==== Input ====

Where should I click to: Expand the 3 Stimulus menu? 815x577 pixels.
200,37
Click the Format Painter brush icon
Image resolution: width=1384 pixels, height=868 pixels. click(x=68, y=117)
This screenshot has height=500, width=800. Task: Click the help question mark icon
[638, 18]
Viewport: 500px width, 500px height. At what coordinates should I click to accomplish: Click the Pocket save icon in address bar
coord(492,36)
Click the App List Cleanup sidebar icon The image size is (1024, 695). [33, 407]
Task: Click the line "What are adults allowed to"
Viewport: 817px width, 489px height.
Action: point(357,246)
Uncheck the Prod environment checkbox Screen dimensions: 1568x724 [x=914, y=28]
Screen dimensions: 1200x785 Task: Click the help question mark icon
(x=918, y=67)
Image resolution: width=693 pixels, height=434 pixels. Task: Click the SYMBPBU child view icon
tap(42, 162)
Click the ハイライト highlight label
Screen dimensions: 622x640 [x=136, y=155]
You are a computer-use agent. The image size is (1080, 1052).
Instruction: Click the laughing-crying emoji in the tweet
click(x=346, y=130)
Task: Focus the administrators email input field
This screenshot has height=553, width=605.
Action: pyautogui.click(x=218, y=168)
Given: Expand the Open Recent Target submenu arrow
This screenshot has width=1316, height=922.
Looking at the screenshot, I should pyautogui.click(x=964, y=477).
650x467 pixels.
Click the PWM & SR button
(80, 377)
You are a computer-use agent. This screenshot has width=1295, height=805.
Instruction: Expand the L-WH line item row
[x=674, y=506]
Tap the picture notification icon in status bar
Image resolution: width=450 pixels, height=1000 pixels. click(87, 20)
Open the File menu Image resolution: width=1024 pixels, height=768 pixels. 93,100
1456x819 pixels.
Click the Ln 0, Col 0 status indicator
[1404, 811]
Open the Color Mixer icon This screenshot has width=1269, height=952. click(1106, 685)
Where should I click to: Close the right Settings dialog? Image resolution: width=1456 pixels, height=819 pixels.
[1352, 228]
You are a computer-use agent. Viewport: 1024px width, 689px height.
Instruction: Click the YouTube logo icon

====

Description of the task -
Turn the material starting at the line containing "Task: Focus the" and ending at the line containing "Open the File" into a numbered list, leaving out any blank lines.

Solution to the exercise -
1. Task: Focus the administrators email input field
2. This screenshot has height=553, width=605.
3. Action: pyautogui.click(x=218, y=168)
4. Given: Expand the Open Recent Target submenu arrow
5. This screenshot has width=1316, height=922.
6. Looking at the screenshot, I should pyautogui.click(x=964, y=477).
7. 650x467 pixels.
8. Click the PWM & SR button
9. (80, 377)
10. You are a computer-use agent. This screenshot has width=1295, height=805.
11. Instruction: Expand the L-WH line item row
12. [x=674, y=506]
13. Tap the picture notification icon in status bar
14. Image resolution: width=450 pixels, height=1000 pixels. click(87, 20)
15. Open the File menu Image resolution: width=1024 pixels, height=768 pixels. 93,100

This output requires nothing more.